What the task asks
Make an exact copy of the listing below.

=== Begin Enclosure ===

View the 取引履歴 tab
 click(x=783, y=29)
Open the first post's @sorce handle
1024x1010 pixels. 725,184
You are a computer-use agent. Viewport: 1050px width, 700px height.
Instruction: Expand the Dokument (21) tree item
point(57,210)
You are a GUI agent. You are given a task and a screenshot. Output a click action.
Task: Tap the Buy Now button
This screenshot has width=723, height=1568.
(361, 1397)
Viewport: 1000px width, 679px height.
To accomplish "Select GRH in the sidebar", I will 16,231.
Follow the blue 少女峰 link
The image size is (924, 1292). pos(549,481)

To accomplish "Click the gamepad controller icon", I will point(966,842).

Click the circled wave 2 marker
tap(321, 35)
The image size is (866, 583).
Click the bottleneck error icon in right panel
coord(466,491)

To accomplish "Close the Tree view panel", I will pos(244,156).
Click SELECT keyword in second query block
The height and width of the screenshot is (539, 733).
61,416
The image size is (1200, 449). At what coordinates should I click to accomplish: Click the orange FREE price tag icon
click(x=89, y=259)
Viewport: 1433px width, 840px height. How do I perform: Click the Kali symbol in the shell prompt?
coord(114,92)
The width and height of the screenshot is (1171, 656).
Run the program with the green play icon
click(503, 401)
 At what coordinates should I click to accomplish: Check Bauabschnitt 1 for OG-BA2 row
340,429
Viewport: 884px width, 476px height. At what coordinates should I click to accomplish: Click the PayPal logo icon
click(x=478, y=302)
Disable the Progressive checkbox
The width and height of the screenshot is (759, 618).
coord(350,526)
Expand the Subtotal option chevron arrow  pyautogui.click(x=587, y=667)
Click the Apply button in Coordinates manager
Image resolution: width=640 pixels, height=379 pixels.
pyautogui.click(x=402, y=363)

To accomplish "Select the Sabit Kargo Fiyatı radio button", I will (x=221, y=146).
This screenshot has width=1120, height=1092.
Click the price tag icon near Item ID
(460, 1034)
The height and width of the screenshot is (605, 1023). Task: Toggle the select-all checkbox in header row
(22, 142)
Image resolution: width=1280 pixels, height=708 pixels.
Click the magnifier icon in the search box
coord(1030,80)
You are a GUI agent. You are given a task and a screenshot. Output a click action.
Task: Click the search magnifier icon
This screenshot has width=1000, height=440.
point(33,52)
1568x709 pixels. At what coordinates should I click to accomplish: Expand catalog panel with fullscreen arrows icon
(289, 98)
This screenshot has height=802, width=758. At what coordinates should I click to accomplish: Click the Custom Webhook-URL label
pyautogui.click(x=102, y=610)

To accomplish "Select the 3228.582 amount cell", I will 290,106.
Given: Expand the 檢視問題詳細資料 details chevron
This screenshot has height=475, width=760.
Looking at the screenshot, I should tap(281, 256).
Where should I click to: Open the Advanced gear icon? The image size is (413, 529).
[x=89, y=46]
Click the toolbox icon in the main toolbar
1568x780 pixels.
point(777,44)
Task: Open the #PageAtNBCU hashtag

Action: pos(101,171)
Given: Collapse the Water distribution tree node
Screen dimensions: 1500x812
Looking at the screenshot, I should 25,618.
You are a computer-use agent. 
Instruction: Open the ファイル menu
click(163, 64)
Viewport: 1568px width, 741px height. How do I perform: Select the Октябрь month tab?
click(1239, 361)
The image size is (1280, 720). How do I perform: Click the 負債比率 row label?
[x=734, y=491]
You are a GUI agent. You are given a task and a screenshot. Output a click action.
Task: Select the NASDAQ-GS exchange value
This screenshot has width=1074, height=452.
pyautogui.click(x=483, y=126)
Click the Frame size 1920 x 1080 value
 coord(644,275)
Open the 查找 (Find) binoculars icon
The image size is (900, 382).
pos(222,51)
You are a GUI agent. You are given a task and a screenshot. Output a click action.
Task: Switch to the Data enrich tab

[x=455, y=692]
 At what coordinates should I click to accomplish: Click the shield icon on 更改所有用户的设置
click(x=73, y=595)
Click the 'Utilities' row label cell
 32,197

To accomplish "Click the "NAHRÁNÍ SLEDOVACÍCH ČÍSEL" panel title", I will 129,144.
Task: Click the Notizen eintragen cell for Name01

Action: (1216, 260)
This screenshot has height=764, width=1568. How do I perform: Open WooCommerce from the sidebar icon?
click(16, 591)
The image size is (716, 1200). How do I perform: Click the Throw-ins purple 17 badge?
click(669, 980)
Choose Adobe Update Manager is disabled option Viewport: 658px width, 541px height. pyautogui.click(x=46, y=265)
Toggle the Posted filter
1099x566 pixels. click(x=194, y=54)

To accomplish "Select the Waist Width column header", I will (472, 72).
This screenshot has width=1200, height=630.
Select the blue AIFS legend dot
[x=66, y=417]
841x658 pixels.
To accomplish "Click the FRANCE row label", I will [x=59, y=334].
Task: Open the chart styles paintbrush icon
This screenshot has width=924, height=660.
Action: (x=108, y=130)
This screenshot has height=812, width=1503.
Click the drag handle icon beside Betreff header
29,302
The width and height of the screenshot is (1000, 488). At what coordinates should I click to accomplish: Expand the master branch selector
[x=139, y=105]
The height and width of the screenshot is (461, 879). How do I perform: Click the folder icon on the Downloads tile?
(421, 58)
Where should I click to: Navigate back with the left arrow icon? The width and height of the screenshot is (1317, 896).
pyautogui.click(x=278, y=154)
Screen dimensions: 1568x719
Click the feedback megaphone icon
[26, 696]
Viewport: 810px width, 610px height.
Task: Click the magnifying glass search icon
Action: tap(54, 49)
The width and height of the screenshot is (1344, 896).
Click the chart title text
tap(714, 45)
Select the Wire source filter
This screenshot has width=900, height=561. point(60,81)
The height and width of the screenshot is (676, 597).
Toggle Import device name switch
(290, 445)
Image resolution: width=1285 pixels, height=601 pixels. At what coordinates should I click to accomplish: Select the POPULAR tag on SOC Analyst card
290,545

=== End Enclosure ===

Exercise response
View the 取引履歴 tab
 click(x=783, y=29)
Open the first post's @sorce handle
1024x1010 pixels. 725,184
You are a computer-use agent. Viewport: 1050px width, 700px height.
Instruction: Expand the Dokument (21) tree item
point(57,210)
You are a GUI agent. You are given a task and a screenshot. Output a click action.
Task: Tap the Buy Now button
This screenshot has width=723, height=1568.
(361, 1397)
Viewport: 1000px width, 679px height.
To accomplish "Select GRH in the sidebar", I will 16,231.
Follow the blue 少女峰 link
The image size is (924, 1292). pos(549,481)

To accomplish "Click the gamepad controller icon", I will point(966,842).

Click the circled wave 2 marker
tap(321, 35)
The image size is (866, 583).
Click the bottleneck error icon in right panel
coord(466,491)

To accomplish "Close the Tree view panel", I will pos(244,156).
Click SELECT keyword in second query block
The height and width of the screenshot is (539, 733).
61,416
The image size is (1200, 449). At what coordinates should I click to accomplish: Click the orange FREE price tag icon
click(x=89, y=259)
Viewport: 1433px width, 840px height. How do I perform: Click the Kali symbol in the shell prompt?
coord(114,92)
The width and height of the screenshot is (1171, 656).
Run the program with the green play icon
click(503, 401)
 At what coordinates should I click to accomplish: Check Bauabschnitt 1 for OG-BA2 row
340,429
Viewport: 884px width, 476px height. At what coordinates should I click to accomplish: Click the PayPal logo icon
click(x=478, y=302)
Disable the Progressive checkbox
The width and height of the screenshot is (759, 618).
coord(350,526)
Expand the Subtotal option chevron arrow  pyautogui.click(x=587, y=667)
Click the Apply button in Coordinates manager
Image resolution: width=640 pixels, height=379 pixels.
pyautogui.click(x=402, y=363)

To accomplish "Select the Sabit Kargo Fiyatı radio button", I will (x=221, y=146).
This screenshot has width=1120, height=1092.
Click the price tag icon near Item ID
(460, 1034)
The height and width of the screenshot is (605, 1023). Task: Toggle the select-all checkbox in header row
(22, 142)
Image resolution: width=1280 pixels, height=708 pixels.
Click the magnifier icon in the search box
coord(1030,80)
You are a GUI agent. You are given a task and a screenshot. Output a click action.
Task: Click the search magnifier icon
This screenshot has width=1000, height=440.
point(33,52)
1568x709 pixels. At what coordinates should I click to accomplish: Expand catalog panel with fullscreen arrows icon
(289, 98)
This screenshot has height=802, width=758. At what coordinates should I click to accomplish: Click the Custom Webhook-URL label
pyautogui.click(x=102, y=610)

To accomplish "Select the 3228.582 amount cell", I will 290,106.
Given: Expand the 檢視問題詳細資料 details chevron
This screenshot has height=475, width=760.
Looking at the screenshot, I should tap(281, 256).
Where should I click to: Open the Advanced gear icon? The image size is (413, 529).
[x=89, y=46]
Click the toolbox icon in the main toolbar
1568x780 pixels.
point(777,44)
Task: Open the #PageAtNBCU hashtag

Action: pos(101,171)
Given: Collapse the Water distribution tree node
Screen dimensions: 1500x812
Looking at the screenshot, I should 25,618.
You are a computer-use agent. 
Instruction: Open the ファイル menu
click(163, 64)
Viewport: 1568px width, 741px height. How do I perform: Select the Октябрь month tab?
click(1239, 361)
The image size is (1280, 720). How do I perform: Click the 負債比率 row label?
[x=734, y=491]
You are a GUI agent. You are given a task and a screenshot. Output a click action.
Task: Select the NASDAQ-GS exchange value
This screenshot has width=1074, height=452.
pyautogui.click(x=483, y=126)
Click the Frame size 1920 x 1080 value
 coord(644,275)
Open the 查找 (Find) binoculars icon
The image size is (900, 382).
pos(222,51)
You are a GUI agent. You are given a task and a screenshot. Output a click action.
Task: Switch to the Data enrich tab

[x=455, y=692]
 At what coordinates should I click to accomplish: Click the shield icon on 更改所有用户的设置
click(x=73, y=595)
Click the 'Utilities' row label cell
 32,197

To accomplish "Click the "NAHRÁNÍ SLEDOVACÍCH ČÍSEL" panel title", I will 129,144.
Task: Click the Notizen eintragen cell for Name01

Action: (1216, 260)
This screenshot has height=764, width=1568. How do I perform: Open WooCommerce from the sidebar icon?
click(16, 591)
The image size is (716, 1200). How do I perform: Click the Throw-ins purple 17 badge?
click(669, 980)
Choose Adobe Update Manager is disabled option Viewport: 658px width, 541px height. pyautogui.click(x=46, y=265)
Toggle the Posted filter
1099x566 pixels. click(x=194, y=54)

To accomplish "Select the Waist Width column header", I will (472, 72).
This screenshot has width=1200, height=630.
Select the blue AIFS legend dot
[x=66, y=417]
841x658 pixels.
To accomplish "Click the FRANCE row label", I will [x=59, y=334].
Task: Open the chart styles paintbrush icon
This screenshot has width=924, height=660.
Action: (x=108, y=130)
This screenshot has height=812, width=1503.
Click the drag handle icon beside Betreff header
29,302
The width and height of the screenshot is (1000, 488). At what coordinates should I click to accomplish: Expand the master branch selector
[x=139, y=105]
The height and width of the screenshot is (461, 879). How do I perform: Click the folder icon on the Downloads tile?
(421, 58)
Where should I click to: Navigate back with the left arrow icon? The width and height of the screenshot is (1317, 896).
pyautogui.click(x=278, y=154)
Screen dimensions: 1568x719
Click the feedback megaphone icon
[26, 696]
Viewport: 810px width, 610px height.
Task: Click the magnifying glass search icon
Action: tap(54, 49)
The width and height of the screenshot is (1344, 896).
Click the chart title text
tap(714, 45)
Select the Wire source filter
This screenshot has width=900, height=561. point(60,81)
The height and width of the screenshot is (676, 597).
Toggle Import device name switch
(290, 445)
Image resolution: width=1285 pixels, height=601 pixels. At what coordinates should I click to accomplish: Select the POPULAR tag on SOC Analyst card
290,545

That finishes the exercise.